*Your instructions:*
Please copy, exactly as they appear below, the lines from the one containing "The height and width of the screenshot is (406, 593)." through the one containing "This screenshot has height=904, width=1607.".

────────────────────────────────────────

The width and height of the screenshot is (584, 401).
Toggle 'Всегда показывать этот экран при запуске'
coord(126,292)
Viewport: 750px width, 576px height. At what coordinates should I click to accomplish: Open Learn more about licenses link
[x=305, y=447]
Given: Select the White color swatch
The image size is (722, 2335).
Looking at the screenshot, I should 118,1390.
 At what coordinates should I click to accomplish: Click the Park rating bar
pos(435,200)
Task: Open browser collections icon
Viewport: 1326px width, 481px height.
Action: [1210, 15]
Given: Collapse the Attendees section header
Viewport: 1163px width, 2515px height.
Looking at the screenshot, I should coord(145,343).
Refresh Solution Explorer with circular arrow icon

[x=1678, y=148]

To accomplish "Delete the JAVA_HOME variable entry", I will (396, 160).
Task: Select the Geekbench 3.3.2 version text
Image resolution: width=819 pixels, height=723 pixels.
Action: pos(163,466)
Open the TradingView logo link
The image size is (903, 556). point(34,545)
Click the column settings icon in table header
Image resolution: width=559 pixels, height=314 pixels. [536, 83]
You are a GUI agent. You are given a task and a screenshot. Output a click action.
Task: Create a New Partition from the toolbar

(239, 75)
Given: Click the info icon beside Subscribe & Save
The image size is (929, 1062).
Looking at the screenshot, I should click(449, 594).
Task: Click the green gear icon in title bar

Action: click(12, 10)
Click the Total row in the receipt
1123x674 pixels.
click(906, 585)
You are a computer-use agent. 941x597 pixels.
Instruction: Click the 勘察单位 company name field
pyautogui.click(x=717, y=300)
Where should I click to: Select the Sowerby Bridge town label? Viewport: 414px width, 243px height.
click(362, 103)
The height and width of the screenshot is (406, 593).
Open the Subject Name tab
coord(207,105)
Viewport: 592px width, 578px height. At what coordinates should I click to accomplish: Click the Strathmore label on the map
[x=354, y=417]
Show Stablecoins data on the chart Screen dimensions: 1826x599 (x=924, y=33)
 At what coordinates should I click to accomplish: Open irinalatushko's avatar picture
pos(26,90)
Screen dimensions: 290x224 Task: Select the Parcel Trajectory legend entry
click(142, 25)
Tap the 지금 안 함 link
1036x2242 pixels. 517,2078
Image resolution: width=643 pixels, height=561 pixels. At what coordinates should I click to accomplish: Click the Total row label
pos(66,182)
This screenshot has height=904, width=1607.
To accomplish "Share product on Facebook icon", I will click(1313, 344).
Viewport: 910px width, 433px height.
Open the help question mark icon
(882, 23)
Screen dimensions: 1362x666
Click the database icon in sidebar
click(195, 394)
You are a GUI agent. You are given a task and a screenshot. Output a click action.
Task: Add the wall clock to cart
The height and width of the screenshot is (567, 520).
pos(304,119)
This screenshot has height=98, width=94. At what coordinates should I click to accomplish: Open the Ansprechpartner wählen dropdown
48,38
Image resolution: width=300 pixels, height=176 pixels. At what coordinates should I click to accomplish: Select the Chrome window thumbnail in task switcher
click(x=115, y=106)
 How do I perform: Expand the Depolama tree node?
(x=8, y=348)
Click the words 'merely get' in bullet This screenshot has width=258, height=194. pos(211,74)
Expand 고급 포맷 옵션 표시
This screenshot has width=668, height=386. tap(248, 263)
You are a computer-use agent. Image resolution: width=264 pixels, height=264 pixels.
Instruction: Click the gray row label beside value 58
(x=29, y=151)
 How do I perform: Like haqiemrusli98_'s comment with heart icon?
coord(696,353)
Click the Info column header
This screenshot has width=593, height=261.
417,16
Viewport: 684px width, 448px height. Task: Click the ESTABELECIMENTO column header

────────────────────────────────────────

*Response:*
The height and width of the screenshot is (406, 593).
Open the Subject Name tab
coord(207,105)
Viewport: 592px width, 578px height. At what coordinates should I click to accomplish: Click the Strathmore label on the map
[x=354, y=417]
Show Stablecoins data on the chart Screen dimensions: 1826x599 (x=924, y=33)
 At what coordinates should I click to accomplish: Open irinalatushko's avatar picture
pos(26,90)
Screen dimensions: 290x224 Task: Select the Parcel Trajectory legend entry
click(142, 25)
Tap the 지금 안 함 link
1036x2242 pixels. 517,2078
Image resolution: width=643 pixels, height=561 pixels. At what coordinates should I click to accomplish: Click the Total row label
pos(66,182)
This screenshot has height=904, width=1607.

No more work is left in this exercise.